Collected data:
= Beginning of Section =
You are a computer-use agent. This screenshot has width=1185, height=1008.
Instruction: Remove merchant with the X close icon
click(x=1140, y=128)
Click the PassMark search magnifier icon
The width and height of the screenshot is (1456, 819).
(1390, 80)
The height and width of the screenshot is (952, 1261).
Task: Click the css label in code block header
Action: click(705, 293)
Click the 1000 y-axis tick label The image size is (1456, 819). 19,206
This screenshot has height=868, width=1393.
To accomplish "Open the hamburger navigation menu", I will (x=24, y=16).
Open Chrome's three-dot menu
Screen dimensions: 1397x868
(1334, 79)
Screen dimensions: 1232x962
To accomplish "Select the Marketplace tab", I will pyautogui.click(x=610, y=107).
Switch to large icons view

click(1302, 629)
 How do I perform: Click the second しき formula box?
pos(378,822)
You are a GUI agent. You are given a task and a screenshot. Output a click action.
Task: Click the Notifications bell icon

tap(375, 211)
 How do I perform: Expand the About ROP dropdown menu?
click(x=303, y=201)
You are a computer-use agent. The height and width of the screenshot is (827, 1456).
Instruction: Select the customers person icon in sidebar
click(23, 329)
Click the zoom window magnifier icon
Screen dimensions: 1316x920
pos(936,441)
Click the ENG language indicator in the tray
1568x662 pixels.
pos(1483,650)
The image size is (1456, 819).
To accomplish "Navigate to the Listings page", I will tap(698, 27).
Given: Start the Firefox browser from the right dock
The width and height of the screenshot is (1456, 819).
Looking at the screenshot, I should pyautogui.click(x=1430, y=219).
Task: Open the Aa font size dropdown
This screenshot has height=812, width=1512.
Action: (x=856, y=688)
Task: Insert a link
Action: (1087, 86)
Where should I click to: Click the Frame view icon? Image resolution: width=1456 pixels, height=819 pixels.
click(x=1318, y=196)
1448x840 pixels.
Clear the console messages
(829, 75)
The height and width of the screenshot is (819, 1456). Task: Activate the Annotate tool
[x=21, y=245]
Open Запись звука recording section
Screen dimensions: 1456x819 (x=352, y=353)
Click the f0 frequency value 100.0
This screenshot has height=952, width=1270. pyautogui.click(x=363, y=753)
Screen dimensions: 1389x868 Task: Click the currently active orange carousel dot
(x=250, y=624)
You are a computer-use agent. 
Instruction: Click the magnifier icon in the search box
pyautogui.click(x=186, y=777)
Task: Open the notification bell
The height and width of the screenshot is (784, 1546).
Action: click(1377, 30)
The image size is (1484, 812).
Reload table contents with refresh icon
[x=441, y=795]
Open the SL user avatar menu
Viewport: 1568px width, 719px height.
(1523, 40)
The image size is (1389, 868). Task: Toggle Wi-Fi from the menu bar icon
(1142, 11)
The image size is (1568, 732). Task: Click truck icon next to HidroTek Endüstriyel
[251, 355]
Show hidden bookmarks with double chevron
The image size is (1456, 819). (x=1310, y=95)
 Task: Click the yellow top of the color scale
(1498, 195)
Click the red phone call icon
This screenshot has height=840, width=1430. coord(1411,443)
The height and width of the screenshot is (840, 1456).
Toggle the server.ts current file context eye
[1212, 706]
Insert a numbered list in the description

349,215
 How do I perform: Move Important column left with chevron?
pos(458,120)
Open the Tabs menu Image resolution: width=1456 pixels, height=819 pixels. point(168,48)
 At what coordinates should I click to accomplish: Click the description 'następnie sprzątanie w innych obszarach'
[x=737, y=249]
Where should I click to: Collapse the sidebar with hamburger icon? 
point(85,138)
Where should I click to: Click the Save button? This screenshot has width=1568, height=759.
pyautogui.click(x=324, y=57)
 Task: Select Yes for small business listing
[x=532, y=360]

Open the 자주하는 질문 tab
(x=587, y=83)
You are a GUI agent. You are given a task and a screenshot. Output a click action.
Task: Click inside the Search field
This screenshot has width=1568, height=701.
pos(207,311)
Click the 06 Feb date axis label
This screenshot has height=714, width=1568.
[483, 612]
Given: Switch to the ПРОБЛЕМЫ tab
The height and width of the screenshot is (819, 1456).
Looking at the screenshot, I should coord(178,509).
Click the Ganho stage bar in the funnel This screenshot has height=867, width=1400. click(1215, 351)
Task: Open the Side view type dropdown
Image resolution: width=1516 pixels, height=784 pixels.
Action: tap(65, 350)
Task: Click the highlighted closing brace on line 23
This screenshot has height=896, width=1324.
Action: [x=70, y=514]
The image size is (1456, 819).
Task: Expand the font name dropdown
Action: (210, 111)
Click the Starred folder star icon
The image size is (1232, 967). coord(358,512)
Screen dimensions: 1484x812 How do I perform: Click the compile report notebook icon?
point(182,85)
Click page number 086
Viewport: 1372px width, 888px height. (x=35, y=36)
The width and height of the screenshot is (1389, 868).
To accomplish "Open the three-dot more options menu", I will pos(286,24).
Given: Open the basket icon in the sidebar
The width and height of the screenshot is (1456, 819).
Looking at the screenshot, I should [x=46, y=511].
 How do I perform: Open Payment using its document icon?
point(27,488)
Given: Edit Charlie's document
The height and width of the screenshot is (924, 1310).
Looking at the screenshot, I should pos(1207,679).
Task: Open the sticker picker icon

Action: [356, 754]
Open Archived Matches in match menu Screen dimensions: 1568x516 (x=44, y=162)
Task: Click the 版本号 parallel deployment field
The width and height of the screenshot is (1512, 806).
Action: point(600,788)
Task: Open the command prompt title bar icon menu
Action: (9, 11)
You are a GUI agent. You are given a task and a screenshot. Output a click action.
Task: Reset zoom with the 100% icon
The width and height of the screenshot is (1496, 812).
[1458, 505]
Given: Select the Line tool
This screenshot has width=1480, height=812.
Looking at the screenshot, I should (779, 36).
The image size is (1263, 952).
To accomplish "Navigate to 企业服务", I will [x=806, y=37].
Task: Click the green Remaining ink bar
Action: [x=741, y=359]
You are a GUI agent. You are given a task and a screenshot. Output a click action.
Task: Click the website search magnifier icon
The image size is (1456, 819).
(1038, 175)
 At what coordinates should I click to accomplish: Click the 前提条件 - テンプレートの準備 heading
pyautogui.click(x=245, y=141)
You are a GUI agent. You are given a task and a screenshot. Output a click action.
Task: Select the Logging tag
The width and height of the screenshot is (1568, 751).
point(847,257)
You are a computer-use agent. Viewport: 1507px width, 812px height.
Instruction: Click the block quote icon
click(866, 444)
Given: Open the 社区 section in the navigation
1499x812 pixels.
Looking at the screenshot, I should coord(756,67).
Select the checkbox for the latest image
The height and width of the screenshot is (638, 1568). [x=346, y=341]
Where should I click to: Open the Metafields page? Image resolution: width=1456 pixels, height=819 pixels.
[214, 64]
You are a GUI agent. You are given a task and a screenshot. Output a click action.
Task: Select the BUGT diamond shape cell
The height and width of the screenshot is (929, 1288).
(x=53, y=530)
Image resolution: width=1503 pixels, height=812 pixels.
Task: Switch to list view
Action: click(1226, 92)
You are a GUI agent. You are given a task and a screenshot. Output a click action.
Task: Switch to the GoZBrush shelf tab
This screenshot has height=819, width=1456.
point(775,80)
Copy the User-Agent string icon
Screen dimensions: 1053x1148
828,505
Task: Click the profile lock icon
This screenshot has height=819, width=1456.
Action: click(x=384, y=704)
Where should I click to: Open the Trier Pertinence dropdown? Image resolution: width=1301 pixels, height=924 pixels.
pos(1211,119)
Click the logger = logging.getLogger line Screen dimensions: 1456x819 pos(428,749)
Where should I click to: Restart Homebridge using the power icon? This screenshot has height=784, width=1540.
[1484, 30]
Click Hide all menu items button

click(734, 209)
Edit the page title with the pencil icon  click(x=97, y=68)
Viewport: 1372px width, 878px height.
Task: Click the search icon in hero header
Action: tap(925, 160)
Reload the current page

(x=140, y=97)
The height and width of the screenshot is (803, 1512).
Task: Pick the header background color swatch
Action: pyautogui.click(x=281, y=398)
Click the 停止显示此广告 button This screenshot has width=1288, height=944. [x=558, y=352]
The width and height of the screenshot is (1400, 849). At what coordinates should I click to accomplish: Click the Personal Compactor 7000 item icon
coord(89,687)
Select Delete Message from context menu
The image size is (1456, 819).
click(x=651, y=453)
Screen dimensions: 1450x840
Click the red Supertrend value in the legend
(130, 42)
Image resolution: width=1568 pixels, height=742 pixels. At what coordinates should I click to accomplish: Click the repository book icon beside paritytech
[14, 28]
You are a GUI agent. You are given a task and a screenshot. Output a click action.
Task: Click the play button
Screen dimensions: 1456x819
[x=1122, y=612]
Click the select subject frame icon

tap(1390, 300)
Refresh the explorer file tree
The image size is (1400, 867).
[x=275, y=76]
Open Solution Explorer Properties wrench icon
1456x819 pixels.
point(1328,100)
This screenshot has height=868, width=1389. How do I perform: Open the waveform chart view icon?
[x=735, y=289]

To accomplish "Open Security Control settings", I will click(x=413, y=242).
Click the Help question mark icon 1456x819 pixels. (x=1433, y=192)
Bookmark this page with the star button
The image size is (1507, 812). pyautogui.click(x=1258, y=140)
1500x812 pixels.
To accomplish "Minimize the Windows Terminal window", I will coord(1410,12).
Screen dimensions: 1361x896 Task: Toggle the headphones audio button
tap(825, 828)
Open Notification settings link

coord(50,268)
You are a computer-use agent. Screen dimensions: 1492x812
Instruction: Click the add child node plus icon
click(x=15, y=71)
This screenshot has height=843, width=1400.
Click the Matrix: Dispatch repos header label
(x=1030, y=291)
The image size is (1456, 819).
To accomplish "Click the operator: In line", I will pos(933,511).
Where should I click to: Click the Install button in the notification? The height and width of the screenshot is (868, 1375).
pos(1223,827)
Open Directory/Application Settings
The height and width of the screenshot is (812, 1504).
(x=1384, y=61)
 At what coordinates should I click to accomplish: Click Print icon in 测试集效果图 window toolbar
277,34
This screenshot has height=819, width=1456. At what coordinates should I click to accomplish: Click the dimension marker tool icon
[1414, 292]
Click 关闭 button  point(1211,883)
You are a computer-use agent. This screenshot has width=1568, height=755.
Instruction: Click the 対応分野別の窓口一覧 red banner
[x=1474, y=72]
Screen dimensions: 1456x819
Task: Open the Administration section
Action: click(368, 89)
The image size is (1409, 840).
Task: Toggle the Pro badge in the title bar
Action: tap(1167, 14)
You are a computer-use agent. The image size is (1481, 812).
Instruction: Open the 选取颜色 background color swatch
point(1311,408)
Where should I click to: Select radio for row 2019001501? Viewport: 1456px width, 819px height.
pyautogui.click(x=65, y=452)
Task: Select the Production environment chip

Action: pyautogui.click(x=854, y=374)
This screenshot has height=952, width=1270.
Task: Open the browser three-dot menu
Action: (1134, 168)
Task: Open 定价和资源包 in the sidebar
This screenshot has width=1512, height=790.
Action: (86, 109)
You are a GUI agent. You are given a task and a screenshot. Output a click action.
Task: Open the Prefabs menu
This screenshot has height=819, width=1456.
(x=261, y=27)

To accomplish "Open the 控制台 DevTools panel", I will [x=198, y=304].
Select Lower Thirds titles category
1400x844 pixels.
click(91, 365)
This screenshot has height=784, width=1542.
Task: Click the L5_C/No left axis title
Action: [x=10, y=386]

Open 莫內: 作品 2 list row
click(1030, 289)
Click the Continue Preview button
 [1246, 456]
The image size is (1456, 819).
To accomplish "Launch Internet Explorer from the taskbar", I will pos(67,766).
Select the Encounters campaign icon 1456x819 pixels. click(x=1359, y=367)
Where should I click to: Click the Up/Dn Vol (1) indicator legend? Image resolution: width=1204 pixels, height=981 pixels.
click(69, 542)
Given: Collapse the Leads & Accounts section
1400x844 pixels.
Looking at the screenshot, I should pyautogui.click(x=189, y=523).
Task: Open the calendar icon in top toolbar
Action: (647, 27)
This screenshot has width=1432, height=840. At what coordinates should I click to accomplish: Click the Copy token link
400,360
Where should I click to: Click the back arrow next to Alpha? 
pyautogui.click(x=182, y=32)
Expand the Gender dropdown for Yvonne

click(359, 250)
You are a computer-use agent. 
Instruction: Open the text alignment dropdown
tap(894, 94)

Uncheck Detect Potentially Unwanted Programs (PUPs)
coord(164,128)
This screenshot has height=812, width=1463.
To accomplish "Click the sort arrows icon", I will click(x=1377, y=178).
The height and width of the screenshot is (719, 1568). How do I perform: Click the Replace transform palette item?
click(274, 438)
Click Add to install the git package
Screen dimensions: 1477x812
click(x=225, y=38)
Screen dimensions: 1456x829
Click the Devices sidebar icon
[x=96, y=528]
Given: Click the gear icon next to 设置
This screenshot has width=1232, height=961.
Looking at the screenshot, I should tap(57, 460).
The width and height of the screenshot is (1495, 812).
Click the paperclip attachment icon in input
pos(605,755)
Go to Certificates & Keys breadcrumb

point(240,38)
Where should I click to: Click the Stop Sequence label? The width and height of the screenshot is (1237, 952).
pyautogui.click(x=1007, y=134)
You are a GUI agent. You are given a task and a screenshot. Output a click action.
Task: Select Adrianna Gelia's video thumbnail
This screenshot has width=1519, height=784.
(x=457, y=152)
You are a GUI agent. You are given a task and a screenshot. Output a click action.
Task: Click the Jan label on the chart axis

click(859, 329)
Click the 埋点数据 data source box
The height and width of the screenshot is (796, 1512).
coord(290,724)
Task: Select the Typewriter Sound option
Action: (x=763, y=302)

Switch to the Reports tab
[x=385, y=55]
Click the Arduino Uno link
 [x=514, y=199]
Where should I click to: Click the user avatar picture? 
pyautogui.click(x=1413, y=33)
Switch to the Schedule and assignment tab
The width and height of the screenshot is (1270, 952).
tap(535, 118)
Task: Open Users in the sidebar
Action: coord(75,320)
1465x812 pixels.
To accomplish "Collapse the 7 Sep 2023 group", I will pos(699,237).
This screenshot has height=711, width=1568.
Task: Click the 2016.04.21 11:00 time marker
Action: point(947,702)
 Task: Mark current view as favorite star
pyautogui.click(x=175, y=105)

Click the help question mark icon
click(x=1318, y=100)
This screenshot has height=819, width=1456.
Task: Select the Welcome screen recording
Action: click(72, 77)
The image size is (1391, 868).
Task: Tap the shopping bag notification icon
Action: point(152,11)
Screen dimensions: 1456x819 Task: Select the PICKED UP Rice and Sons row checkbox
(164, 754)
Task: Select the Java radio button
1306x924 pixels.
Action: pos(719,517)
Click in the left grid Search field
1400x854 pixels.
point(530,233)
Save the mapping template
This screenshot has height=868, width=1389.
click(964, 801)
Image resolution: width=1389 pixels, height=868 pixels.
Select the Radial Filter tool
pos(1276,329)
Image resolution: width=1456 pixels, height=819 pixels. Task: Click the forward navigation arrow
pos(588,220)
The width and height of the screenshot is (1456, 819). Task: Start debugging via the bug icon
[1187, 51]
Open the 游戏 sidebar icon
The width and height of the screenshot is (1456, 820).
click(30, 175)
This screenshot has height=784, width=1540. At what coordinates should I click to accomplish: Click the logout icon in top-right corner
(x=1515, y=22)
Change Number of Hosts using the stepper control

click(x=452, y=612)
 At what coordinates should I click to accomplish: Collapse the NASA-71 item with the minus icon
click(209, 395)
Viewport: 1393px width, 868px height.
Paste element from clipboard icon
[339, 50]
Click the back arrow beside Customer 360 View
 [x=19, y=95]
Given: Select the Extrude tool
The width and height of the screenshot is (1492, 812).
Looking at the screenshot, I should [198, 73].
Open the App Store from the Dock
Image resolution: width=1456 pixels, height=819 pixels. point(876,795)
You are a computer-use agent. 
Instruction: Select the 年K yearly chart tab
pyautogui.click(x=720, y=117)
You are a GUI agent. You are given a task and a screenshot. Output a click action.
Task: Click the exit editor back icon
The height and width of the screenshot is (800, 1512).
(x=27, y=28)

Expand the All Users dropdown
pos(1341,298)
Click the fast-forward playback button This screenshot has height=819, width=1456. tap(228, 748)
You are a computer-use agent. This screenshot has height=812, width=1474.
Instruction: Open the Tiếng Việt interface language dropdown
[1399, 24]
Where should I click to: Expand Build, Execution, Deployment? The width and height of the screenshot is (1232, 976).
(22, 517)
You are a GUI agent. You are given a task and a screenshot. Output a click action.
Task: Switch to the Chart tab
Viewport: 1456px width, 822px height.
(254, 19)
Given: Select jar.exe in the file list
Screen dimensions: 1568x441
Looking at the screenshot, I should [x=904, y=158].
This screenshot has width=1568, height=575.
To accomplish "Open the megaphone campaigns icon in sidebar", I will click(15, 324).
= End of Section =
▶ _Your objective_
Across all lines above, count those with the string "zoom". Only the number is wanted.

▶ _Answer_
2